A veces pasan los años y las personas se sientan y levantan la vista sin hacer nada, miradas y rostros inmutables que ven pasar sus sueños y oportunidades. Junto a ellos, sin darse cuenta, se escaparán jirones de su propias existencia. Individuos que no se animan a cambiar quizás por miedo, por comodidad, por haber encontrado una zona de confort de la que no quieren salir para afrontar algún desafío o no sentir la adrenalina de poder perderlo todo con el fin de alcanzar un sueño.
Todas esas situaciones no son iguales, algunas responden a experiencias difíciles de asimilar que obligaron a esas almas a mantenerse quietas y ocultas para no desafiar a un destino que siempre las llenó de incertidumbre dejándolas sin cumplir aquel deseo que las sigue desvelando por las noches.
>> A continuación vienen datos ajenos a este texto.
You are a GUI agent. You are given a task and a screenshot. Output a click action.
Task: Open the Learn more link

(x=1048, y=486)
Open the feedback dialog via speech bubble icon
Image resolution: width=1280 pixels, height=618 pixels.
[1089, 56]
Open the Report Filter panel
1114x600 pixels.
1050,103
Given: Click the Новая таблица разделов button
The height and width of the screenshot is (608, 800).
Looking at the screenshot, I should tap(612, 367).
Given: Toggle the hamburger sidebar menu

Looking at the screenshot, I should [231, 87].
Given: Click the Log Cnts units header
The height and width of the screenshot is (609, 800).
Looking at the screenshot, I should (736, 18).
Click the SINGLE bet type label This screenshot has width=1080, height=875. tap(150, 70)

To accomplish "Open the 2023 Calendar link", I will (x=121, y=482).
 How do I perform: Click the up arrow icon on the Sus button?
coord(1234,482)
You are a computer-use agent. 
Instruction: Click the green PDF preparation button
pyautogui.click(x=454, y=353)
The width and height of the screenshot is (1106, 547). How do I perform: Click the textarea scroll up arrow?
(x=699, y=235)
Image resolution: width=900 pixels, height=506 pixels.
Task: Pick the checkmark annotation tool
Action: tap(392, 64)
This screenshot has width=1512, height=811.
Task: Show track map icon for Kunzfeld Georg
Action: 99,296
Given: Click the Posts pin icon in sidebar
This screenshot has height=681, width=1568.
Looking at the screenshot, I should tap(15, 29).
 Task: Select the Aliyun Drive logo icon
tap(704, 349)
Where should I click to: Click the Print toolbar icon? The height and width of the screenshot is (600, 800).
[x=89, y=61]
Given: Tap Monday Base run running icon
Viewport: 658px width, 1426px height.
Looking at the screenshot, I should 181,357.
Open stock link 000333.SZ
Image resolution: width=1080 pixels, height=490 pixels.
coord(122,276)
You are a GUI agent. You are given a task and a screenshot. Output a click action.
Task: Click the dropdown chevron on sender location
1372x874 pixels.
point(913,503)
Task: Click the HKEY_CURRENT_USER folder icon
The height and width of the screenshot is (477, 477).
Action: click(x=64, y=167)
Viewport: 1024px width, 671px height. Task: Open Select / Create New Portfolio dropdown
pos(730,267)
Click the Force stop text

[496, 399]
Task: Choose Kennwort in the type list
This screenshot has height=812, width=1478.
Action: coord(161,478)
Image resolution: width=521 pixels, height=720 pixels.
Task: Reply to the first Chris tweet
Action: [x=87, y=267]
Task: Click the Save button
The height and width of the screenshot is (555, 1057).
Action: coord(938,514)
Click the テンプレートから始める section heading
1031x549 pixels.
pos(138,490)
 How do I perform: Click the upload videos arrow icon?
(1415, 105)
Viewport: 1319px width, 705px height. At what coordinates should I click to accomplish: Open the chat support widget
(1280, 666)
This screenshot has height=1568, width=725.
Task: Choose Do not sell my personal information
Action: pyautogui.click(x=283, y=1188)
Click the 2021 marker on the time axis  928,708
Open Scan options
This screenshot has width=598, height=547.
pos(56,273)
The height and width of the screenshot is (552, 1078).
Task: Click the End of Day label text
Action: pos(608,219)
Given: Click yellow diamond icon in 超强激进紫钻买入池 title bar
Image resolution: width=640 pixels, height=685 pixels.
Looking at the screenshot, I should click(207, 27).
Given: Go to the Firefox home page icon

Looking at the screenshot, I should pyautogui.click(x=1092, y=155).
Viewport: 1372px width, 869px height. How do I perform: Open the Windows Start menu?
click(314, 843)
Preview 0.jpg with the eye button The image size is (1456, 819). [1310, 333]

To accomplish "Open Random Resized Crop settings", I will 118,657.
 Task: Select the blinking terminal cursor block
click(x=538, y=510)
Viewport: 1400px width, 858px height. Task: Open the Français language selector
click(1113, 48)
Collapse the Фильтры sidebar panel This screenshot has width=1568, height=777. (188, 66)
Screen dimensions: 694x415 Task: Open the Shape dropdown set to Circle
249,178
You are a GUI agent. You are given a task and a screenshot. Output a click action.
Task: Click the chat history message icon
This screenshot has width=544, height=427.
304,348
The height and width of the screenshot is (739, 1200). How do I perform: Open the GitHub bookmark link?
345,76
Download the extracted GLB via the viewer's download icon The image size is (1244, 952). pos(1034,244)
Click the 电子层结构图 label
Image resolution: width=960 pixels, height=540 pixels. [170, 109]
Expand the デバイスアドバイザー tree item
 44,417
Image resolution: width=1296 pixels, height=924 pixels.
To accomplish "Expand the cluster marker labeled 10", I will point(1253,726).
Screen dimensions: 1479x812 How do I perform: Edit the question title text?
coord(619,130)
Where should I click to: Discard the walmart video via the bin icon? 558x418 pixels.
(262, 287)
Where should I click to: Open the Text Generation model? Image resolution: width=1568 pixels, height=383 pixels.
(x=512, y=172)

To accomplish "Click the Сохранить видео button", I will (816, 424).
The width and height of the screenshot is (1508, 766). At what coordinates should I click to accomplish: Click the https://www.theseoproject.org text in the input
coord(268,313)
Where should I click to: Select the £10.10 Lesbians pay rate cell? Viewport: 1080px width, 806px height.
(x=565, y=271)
A raíz de esto, mis pensamientos me llevaron a un pequeño rincón del Sur patagónico haciéndome recordar a un hombre que miraba pasar sus días alrededor de un mágico entorno rodeado de montañas, lagunas, cielos azules y nieves blancas que resplandecían con el sol del mediodía.
Aquella persona había llegado desde muy lejos y nunca compartió su historia con los lugareños, quienes a su vez sentían que se trataba de un hombre sensible, reservado y que cargaba con algún sufrimiento. Se levantaba temprano y arreglaba un alambrado, cortaba maderas de Lenga y charlaba con un intimidante perro Siberiano que lo acompañaba y se dejaba acariciar solamente por él.
Ambos pasaban sus días trabajando en un complejo de cabañas ubicado en las montañas, a pocos kilómetros de aquel pueblo donde bajaban de vez en cuando para buscar provistas y hablar con los parroquianos, quienes todas las tardes se reunían en un bar estilo “Irlandés”, frecuentado también por turistas.
En una noche como cualquier otra, el hombre se encontraba bebiendo una agradable “Stoud” cuando vio entrar a cuatro jóvenes que charlaban alegremente en italiano y se sentaron a la mesa de al lado. Su mirada enseguida fue correspondida por los ojos más bellos que haya contemplado. Mientras ella hablaba con sus amigas tampoco podía dejar de mirarlo.
Ambos no pudieron disimular y el corazón de este hombre se desbordaba de ganas de saludarla. Fue así que tomó su vaso de cerveza y preguntó a la dueña de esos hermosos ojos de qué lugar de Italia venían, las mujeres de aquella mesa dijeron casi al unísono “Florencia”. Aunque parecía paradójico aquel lugar de procedencia, se considera “La cuna del Renacimiento”, al parecer el destino dio inicio al nacimiento de algo bello entre ambos.
Ellos eran muy diferentes, pero algunas veces el amor se encarga de que aquello no interfiera en la relación. Rápidamente ella aceptó irse a sentar a su mesa, mientras que su grupo hizo el gran acto de amistad y la dejaron a solas con aquel hombre.
Hablaron toda la noche como dos viejos conocidos que después de muchos años se volvieron a encontrar. Ella era risueña y habladora, mientras él sólo la observaba y sonreía. Luego aquel bar cerró y ambos se fueron caminando bajo una tenue nevada hacia el hotel, al llegar al recibidor él tomó sus manos y siguiendo el sendero de sus ojos llegó hasta su boca para despedirse en un apasionado beso.
Ella lo abrazó y parecía no querer dejarlo ir, mientras él le retribuía acariciando su cabello cerrando sus ojos mientras sentía su agradable perfume que parecía un extenso campo de flores, que nacía entre la nieve.
Quedaron en encontrarse por la noche en el bar, entonces el hombre se retiró y caminó hasta la ruta donde un camionero lo levantó y lo llevó hasta la salida del pueblo. Allí se trasladó un par de kilómetros hasta que cortó camino por un solitario bosque.
Al llegar a la alambrada, a lo lejos escuchó los ladridos de su perro que se acercaba corriendo mientras desaparecía y resurgía entre la nieve. Entró a su cabaña, prendió la salamandra y se tiró sobre la cama, pero no podía dormir porque sentía los brazos de aquella mujer que quemaban su espalda y el perfume impregnado en su ropa parecía que lo asfixiaba.
Se sentó a un costado de la cama y vio salir desde la penumbra esos bellos ojos como un destello en la oscuridad y volvió a besarla apasionadamente. Pasaron muchos años y el hombre bajaba con menos frecuencia al pueblo. Continuó arreglando la alambrada, cortando leña con su hacha y hablando con su viejo perro.
En el pueblo nadie sabe sobre su pasado ni qué lo lleva a permanecer solitario junto a sus paisajes, pero lo que siempre recordarán aquella breve historia de amor entre aquel solitario hombre y una hermosa mujer que cruzó los mares para encontrarlo.